* Série d'exercices:
1. Recopiez l'extrait sur la fonction ministérielle, depuis « Un premier niveau » jusqu'à « non au ministre. ».
2. Répondez aux questions suivantes d'après l'extrait sur la fonction ministérielle.
(a) La synthèse des compétences et missions ministérielles fera-t-elle l'objet d'une division à part entière ?
(b) Qu'est-ce qui existe et persiste au-delà de la lettre du texte ?
(c) Entre le statut et la fonction, lequel est inchangé ?
3. Reprenez l'extrait sur la fonction ministérielle et poursuivez-le à partir de sa dernière phrase.

───── Extrait à lire

La présente démarche, loin d’être purement descriptive, vise à comprendre comment l’institution ministérielle, enfermée dans un statut contraignant, peu favorisée par la distribution constitutionnelle des compétences, trouve cependant les voies de l’exercice de sa fonction. La condition statutaire du ministre est-elle un obstacle à l’expression de son pouvoir ? Si elle ne l’est pas, comment s’opère alors l’ajustement de ces deux ordres ? Ces interrogations commandent de garder à l’esprit quelques réflexions devant imprégner la conduite du travail.
Un premier niveau doit consister à opérer une synthèse des compétences et missions ministérielles. Bien souvent, du fait du cloisonnement des branches du droit, la question n’est évoquée que partiellement et, dans les ouvrages d’ensemble, assez brièvement. Cette revue ne fera cependant pas l’objet d’une division à part entière, mais sera utilisée de manière transversale, pour alimenter à la fois la réflexion sur le statut du ministre, ses compétences, et permettra de se positionner dans les débats relatifs à l’étendue du pouvoir, notamment réglementaire, conféré ou non au ministre.
Le second degré de considération doit s’attacher à démontrer que les compétences ne suffisent pas à rendre compte d’une autorité. Il s’agit d’étudier par quels moyens, quels processus, le ministre exerce un pouvoir plus grand que ses compétences le laissent augurer. L’idée est de démontrer qu’au-delà de la lettre du texte, existe et persiste une sorte d’essence ministérielle, qui impose volens nolens l’existence d’un certain nombre de pouvoirs fondamentaux.
Enfin, sur un dernier plan, l’organe ministériel pourrait témoigner de ce que l’esprit d’un régime et, fondamentalement, d’une Constitution, trouve en lui-même les méthodes pour pallier les insuffisances d’un texte, et de ses dispositions, afin de réajuster le jeu institutionnel. En d’autres termes, ce n’est pas parce que le ministre est peu évoqué par le texte constitutionnel, que sa fonction est changée en quoi que ce soit. Le statut est quelque peu différent ; la fonction est inchangée. De là, la fonction ministérielle s’accomplit et le ministre exerce un certain pouvoir, car il est de l’essence du ministre d’accomplir une certaine fonction.

──────────
───── Données fournies

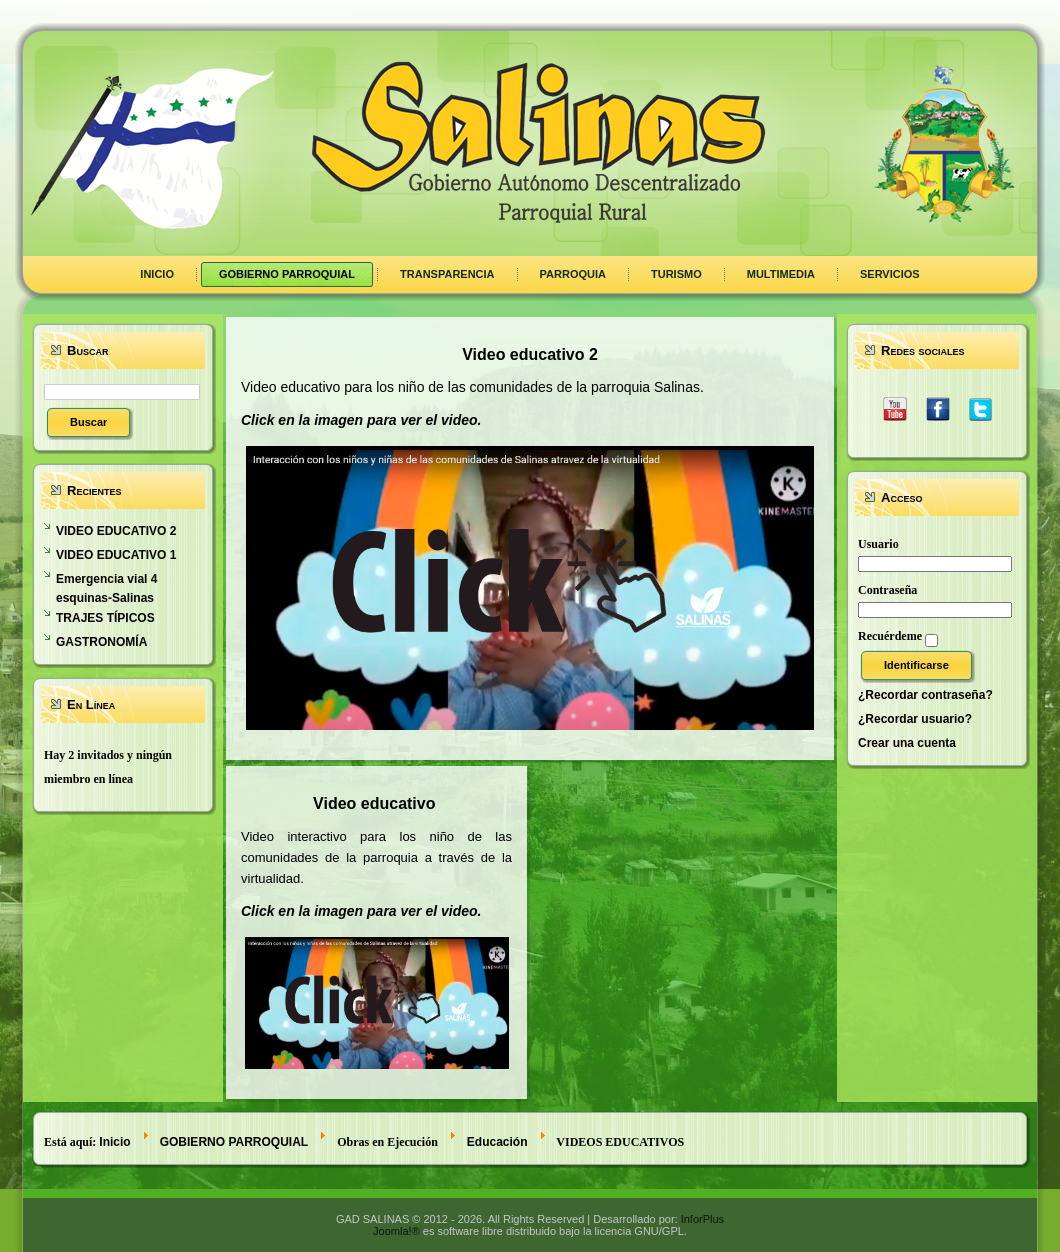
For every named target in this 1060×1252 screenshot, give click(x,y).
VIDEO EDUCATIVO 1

──────────

* Corrigé:
1.
Un premier niveau doit consister à opérer une synthèse des compétences et missions ministérielles. Bien souvent, du fait du cloisonnement des branches du droit, la question n’est évoquée que partiellement et, dans les ouvrages d’ensemble, assez brièvement. Cette revue ne fera cependant pas l’objet d’une division à part entière, mais sera utilisée de manière transversale, pour alimenter à la fois la réflexion sur le statut du ministre, ses compétences, et permettra de se positionner dans les débats relatifs à l’étendue du pouvoir, notamment réglementaire, conféré ou non au ministre.

2.
(a) Non, elle sera utilisée de manière transversale.
(b) Une sorte d'essence ministérielle.
(c) La fonction.

3.
Ces différentes propositions peuvent prendre place au sein d’une réflexion menée en deux temps. Ainsi, ce n’est qu’une fois démontré l’affaiblissement du ministre dans sa condition ( Première partie ), qu’il sera permis de résoudre le paradoxe que nous évoquions au seuil de cette introduction. Il s’agira alors de mettre en lumière l’émancipation du ministre dans l’exercice de sa fonction ( Seconde partie ). L’affirmation de ce syncrétisme, dictée bien davantage par volonté de cohésion que par tentation d’irénisme, devrait permettre de rendre compte d’une situation complexe mais finalement cohérente.
En effet, la perspective de rendre compte du régime global d’une institution peut s’envisager par la combinaison de deux types d’éléments. Une fois exposé le statut de l’organe étudié, cette première analyse en appelle une seconde, qui lui est nécessaire, complémentaire. André-Jean Arnaud souligne de façon instructive que, du statut, qui correspond à la « position conférée à l’individu ou au groupe dans tout système juridique », « découlent rôles et attentes » 85 . Or, ce rôle, ces attentes nous semblent correspondre à la fonction du ministre, à sa mission, lesquelles ne figurent pas nécessairement de façon stricte et explicite dans l’énoncé d’une compétence. Si cette complémentarité se vérifie à l’étude, il sera alors possible de rendre justice à Vivien, qui ne voyait pas comment les ministres, pour accomplir leur mission, pourraient éviter d’attirer à eux ce qui ne leur est pas expressément donné 86 . Il sera permis de conclure que l’aporie, soulevée au seuil de cette étude, faisait bel et bien système, qu’elle n’était pas que pur sophisme, mais convaincante réalité.
Cité par Mireille DAMÉ-CASTELLI, « Statut », in André-Jean ARNAUD (Sous la direction de), Dictionnaire encyclopédique de théorie et de sociologie du droit, op. cit., pp. 584-585, p. 584.
Cf. supra.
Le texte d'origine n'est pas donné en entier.